- EXERCISE BRIEF -
Can you reproduce the Candida auris text below word for word, from its first sentence to its last?

- SUPPLIED TEXT -

************

Hearing news of a drug-resistant infection is alarming. Here is what you need to know about this superbug.

What Is Candida Auris?

Candida auris—or C. auris—is a type of yeast or fungus that the CDC has dubbed a "serious global health threat." It can cause severe illness in people who are hospitalized and can even enter the bloodstream, leading to invasive infections.

The fungus is often resistant to one or more antifungal drugs used to treat Candida infections. It's also hard to identify these infections using standard lab methods, which can leave people misdiagnosed and without proper treatment for too long.

Candida auris is known for causing outbreaks in healthcare settings, William Schaffner, MD, an infectious disease specialist and professor at the Vanderbilt University School of Medicine, told Health. "This is a real problem among seriously ill patients," he stated.


Candida auris infections can spread in healthcare settings through contact with a contaminated surface or equipment, according to the CDC. It can also spread from person to person.

The CDC also stated that more information is needed to understand more about how the infection spreads.


This is where things get a little tricky. People who get Candida auris infections are usually already sick from another medical condition, the CDC stated, so it can be hard to parse out the exact symptoms.

Still, the most common symptoms are fever and chills that don't get better after antibiotic treatment.

************

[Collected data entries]
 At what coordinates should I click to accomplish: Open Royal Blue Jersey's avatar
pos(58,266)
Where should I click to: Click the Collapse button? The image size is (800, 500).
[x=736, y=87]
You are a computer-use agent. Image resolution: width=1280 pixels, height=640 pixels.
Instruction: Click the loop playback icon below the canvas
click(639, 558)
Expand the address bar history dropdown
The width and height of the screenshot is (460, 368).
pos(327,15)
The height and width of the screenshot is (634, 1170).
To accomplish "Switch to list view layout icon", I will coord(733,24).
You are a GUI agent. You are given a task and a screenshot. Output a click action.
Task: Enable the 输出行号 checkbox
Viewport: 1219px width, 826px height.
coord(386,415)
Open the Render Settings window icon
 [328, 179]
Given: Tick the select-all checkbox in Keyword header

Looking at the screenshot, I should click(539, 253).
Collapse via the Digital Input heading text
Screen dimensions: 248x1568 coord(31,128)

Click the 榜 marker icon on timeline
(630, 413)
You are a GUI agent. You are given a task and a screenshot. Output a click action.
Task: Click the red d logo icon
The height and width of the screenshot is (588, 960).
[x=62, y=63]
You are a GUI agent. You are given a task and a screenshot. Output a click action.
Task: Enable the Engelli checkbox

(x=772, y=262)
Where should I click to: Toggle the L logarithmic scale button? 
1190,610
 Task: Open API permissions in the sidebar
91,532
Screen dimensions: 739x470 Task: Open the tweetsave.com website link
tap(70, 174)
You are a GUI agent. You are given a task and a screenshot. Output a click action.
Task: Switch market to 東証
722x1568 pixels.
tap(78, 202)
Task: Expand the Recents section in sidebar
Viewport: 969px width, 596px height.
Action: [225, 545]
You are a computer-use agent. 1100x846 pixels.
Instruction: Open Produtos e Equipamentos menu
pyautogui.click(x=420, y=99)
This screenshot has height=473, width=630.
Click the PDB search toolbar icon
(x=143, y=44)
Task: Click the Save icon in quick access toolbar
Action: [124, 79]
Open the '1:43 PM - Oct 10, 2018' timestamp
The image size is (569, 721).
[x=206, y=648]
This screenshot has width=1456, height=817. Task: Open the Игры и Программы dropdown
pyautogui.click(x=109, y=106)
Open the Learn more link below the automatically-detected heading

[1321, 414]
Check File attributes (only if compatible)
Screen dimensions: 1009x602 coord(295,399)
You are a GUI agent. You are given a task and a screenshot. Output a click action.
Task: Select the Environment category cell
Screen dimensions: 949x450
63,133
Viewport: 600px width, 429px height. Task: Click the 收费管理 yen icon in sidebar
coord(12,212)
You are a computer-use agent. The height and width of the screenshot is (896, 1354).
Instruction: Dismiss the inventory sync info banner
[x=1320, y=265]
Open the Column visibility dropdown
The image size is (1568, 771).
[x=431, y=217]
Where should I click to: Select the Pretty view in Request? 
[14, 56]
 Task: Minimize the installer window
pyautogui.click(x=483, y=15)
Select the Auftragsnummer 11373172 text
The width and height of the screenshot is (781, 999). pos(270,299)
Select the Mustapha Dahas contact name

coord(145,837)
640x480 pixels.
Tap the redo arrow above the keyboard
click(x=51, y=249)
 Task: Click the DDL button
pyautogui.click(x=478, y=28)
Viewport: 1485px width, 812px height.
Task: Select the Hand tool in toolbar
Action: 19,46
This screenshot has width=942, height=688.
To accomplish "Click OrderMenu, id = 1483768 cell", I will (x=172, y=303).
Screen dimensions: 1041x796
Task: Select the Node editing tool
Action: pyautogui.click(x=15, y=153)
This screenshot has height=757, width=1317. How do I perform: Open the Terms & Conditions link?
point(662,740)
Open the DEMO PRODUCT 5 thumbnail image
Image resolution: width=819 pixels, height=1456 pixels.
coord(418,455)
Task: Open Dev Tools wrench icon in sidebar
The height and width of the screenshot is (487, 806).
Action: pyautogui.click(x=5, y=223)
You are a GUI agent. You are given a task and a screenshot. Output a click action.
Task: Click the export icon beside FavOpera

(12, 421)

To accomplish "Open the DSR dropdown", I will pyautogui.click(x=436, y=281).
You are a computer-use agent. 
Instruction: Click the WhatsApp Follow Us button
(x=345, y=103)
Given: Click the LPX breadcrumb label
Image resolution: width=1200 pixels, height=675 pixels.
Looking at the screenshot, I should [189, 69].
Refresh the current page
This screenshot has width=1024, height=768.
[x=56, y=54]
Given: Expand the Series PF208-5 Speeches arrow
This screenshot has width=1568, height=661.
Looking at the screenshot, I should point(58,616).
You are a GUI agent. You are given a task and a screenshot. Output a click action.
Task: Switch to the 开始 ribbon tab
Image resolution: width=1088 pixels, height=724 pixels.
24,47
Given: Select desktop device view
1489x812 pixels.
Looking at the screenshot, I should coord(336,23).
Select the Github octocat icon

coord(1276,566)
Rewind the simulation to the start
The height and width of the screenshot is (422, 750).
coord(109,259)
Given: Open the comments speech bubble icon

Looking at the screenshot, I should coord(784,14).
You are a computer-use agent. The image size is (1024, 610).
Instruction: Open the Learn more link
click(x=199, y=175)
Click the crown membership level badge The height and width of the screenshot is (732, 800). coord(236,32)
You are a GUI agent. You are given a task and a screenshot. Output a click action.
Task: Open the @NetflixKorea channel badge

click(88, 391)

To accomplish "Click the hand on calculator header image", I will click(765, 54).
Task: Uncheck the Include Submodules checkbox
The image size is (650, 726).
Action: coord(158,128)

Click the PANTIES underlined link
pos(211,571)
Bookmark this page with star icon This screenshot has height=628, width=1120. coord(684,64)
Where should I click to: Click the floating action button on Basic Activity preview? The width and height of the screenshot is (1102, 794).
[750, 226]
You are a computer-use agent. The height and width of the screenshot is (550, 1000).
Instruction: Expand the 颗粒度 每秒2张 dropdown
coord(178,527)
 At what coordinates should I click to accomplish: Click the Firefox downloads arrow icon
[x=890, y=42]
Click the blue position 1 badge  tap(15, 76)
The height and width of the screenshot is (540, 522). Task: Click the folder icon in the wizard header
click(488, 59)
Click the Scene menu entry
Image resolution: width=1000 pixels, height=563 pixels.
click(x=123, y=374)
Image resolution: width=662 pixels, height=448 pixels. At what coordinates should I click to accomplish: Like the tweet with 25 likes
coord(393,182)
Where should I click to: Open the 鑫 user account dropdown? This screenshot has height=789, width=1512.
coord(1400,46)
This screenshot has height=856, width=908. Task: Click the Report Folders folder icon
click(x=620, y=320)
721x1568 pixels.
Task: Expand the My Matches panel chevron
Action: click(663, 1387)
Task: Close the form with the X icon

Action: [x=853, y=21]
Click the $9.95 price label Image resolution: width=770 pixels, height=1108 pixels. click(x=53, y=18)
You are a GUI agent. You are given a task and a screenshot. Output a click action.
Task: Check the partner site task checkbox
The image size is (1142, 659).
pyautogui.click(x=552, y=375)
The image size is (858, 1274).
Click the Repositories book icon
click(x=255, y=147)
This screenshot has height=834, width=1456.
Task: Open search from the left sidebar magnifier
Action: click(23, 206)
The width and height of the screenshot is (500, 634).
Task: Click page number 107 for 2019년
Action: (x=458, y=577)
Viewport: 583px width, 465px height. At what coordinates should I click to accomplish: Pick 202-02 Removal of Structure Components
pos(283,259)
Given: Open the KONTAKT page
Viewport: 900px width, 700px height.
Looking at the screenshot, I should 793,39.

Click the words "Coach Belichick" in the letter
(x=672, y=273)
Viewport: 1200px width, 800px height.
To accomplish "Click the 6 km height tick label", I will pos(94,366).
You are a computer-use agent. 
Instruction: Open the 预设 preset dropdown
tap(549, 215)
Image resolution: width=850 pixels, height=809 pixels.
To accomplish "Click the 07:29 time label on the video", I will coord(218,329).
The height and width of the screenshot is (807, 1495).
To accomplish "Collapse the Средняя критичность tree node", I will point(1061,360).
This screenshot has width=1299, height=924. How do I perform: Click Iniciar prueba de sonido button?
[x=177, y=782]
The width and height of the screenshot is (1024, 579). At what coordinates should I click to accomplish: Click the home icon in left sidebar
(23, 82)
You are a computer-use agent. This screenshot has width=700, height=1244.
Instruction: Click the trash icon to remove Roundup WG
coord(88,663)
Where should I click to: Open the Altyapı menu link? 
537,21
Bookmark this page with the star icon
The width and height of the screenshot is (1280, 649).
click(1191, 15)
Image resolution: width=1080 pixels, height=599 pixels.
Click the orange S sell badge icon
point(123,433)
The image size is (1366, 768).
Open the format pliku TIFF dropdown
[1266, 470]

************

- RESULT -
Hearing news of a drug-resistant infection is alarming. Here is what you need to know about this superbug.

What Is Candida Auris?

Candida auris—or C. auris—is a type of yeast or fungus that the CDC has dubbed a "serious global health threat." It can cause severe illness in people who are hospitalized and can even enter the bloodstream, leading to invasive infections.

The fungus is often resistant to one or more antifungal drugs used to treat Candida infections. It's also hard to identify these infections using standard lab methods, which can leave people misdiagnosed and without proper treatment for too long.

Candida auris is known for causing outbreaks in healthcare settings, William Schaffner, MD, an infectious disease specialist and professor at the Vanderbilt University School of Medicine, told Health. "This is a real problem among seriously ill patients," he stated.


Candida auris infections can spread in healthcare settings through contact with a contaminated surface or equipment, according to the CDC. It can also spread from person to person.

The CDC also stated that more information is needed to understand more about how the infection spreads.


This is where things get a little tricky. People who get Candida auris infections are usually already sick from another medical condition, the CDC stated, so it can be hard to parse out the exact symptoms.

Still, the most common symptoms are fever and chills that don't get better after antibiotic treatment.